[Begin TASK MATERIAL]
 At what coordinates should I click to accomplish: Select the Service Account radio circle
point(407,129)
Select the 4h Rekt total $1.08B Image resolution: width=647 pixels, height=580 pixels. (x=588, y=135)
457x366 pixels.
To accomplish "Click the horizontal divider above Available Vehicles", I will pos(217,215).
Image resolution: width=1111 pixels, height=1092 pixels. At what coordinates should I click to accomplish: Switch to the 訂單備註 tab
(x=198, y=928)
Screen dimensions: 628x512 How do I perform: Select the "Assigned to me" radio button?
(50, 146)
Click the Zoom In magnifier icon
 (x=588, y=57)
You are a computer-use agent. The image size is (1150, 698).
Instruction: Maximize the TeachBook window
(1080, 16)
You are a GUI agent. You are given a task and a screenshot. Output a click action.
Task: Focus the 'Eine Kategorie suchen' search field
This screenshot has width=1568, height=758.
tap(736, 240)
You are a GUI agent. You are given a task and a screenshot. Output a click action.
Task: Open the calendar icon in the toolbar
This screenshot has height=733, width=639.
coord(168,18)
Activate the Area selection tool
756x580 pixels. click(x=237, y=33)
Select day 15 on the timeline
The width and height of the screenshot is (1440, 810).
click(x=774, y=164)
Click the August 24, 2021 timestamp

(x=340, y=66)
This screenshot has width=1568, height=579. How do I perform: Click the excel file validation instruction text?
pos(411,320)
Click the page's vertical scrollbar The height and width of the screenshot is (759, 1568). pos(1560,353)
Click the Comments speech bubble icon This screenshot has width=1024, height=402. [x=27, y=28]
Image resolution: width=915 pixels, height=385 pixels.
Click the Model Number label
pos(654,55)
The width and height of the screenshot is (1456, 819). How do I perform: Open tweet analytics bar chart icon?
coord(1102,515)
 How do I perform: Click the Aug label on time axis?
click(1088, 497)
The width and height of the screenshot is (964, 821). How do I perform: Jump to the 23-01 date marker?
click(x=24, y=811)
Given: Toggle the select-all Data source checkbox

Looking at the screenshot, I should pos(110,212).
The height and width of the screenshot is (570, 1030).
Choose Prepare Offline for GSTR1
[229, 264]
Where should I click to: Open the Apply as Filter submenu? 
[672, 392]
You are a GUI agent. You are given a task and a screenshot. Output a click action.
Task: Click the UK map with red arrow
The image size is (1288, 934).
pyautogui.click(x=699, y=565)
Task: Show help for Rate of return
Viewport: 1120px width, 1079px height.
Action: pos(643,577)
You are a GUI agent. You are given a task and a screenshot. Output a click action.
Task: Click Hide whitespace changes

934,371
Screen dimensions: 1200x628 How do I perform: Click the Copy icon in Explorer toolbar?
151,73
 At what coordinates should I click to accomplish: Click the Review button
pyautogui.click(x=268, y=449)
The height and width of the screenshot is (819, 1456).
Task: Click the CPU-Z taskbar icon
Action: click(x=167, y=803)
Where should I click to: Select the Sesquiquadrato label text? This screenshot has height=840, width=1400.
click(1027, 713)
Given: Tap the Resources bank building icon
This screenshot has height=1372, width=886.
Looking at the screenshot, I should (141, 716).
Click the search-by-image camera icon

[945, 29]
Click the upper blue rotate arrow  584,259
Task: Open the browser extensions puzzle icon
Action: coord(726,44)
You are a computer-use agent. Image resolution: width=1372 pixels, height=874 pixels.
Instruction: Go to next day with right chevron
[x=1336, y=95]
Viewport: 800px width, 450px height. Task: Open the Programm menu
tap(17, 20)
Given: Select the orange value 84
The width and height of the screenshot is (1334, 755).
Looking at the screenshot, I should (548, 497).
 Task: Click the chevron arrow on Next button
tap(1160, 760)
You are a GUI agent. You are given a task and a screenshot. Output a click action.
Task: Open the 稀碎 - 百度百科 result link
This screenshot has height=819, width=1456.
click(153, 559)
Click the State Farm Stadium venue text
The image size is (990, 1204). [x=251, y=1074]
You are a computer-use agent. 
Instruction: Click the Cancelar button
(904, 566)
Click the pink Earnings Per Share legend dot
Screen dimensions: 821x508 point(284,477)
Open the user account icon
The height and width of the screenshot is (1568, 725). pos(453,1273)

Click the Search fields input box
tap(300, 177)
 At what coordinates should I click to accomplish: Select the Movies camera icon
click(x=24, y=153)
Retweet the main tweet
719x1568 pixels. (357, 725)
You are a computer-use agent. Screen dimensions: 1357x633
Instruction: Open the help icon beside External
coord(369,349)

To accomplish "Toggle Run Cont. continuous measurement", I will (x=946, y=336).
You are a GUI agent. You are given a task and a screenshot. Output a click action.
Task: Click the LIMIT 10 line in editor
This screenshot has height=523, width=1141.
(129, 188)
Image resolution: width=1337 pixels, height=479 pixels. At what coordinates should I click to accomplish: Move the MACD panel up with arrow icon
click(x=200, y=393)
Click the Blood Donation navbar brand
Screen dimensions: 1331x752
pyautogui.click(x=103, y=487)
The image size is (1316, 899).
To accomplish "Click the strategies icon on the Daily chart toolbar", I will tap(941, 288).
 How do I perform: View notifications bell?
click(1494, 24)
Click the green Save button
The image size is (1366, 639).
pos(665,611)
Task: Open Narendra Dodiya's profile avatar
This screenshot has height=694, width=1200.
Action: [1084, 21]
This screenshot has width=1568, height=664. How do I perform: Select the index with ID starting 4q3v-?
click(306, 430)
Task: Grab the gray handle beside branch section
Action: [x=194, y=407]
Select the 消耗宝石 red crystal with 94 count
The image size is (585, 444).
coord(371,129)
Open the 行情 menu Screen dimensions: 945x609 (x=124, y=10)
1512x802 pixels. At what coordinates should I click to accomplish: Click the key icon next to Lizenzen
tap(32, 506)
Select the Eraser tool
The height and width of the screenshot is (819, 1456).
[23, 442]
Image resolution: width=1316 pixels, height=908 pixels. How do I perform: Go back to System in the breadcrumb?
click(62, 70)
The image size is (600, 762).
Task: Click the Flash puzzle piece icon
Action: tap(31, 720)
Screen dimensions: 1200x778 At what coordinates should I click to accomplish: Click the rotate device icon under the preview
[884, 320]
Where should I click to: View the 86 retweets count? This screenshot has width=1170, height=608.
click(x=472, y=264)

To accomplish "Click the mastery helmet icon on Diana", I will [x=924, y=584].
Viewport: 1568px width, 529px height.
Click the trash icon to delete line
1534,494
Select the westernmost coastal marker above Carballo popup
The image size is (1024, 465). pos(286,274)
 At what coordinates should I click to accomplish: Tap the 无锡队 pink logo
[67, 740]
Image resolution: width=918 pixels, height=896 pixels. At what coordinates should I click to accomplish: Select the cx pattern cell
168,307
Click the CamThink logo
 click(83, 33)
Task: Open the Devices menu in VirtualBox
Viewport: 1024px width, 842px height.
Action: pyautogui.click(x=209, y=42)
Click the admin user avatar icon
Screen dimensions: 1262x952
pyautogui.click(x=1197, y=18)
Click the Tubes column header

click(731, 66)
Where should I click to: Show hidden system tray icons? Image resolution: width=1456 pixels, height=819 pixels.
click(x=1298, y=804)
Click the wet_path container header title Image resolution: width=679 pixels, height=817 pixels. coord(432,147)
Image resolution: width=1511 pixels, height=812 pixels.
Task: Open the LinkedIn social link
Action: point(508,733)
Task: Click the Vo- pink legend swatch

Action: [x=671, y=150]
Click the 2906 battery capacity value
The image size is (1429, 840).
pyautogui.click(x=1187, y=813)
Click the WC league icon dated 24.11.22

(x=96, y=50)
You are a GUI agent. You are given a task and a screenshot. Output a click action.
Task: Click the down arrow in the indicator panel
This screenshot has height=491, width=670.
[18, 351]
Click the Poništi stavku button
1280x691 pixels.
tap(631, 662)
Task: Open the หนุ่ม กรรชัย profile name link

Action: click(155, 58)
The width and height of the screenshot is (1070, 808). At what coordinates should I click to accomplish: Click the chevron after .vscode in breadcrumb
[End TASK MATERIAL]
### GOAL OF THE EXERCISE
In the lines from the line with "Viewport: 1568px width, 529px height." to the line with "(x=96, y=50)", replace "header" with "heading" and write out only those lines, with nothing else changed.

### TASK RESPONSE
Viewport: 1568px width, 529px height.
Click the trash icon to delete line
1534,494
Select the westernmost coastal marker above Carballo popup
The image size is (1024, 465). pos(286,274)
 At what coordinates should I click to accomplish: Tap the 无锡队 pink logo
[67, 740]
Image resolution: width=918 pixels, height=896 pixels. At what coordinates should I click to accomplish: Select the cx pattern cell
168,307
Click the CamThink logo
 click(83, 33)
Task: Open the Devices menu in VirtualBox
Viewport: 1024px width, 842px height.
Action: pyautogui.click(x=209, y=42)
Click the admin user avatar icon
Screen dimensions: 1262x952
pyautogui.click(x=1197, y=18)
Click the Tubes column heading

click(731, 66)
Where should I click to: Show hidden system tray icons? Image resolution: width=1456 pixels, height=819 pixels.
click(x=1298, y=804)
Click the wet_path container heading title Image resolution: width=679 pixels, height=817 pixels. coord(432,147)
Image resolution: width=1511 pixels, height=812 pixels.
Task: Open the LinkedIn social link
Action: point(508,733)
Task: Click the Vo- pink legend swatch

Action: [x=671, y=150]
Click the 2906 battery capacity value
The image size is (1429, 840).
pyautogui.click(x=1187, y=813)
Click the WC league icon dated 24.11.22

(x=96, y=50)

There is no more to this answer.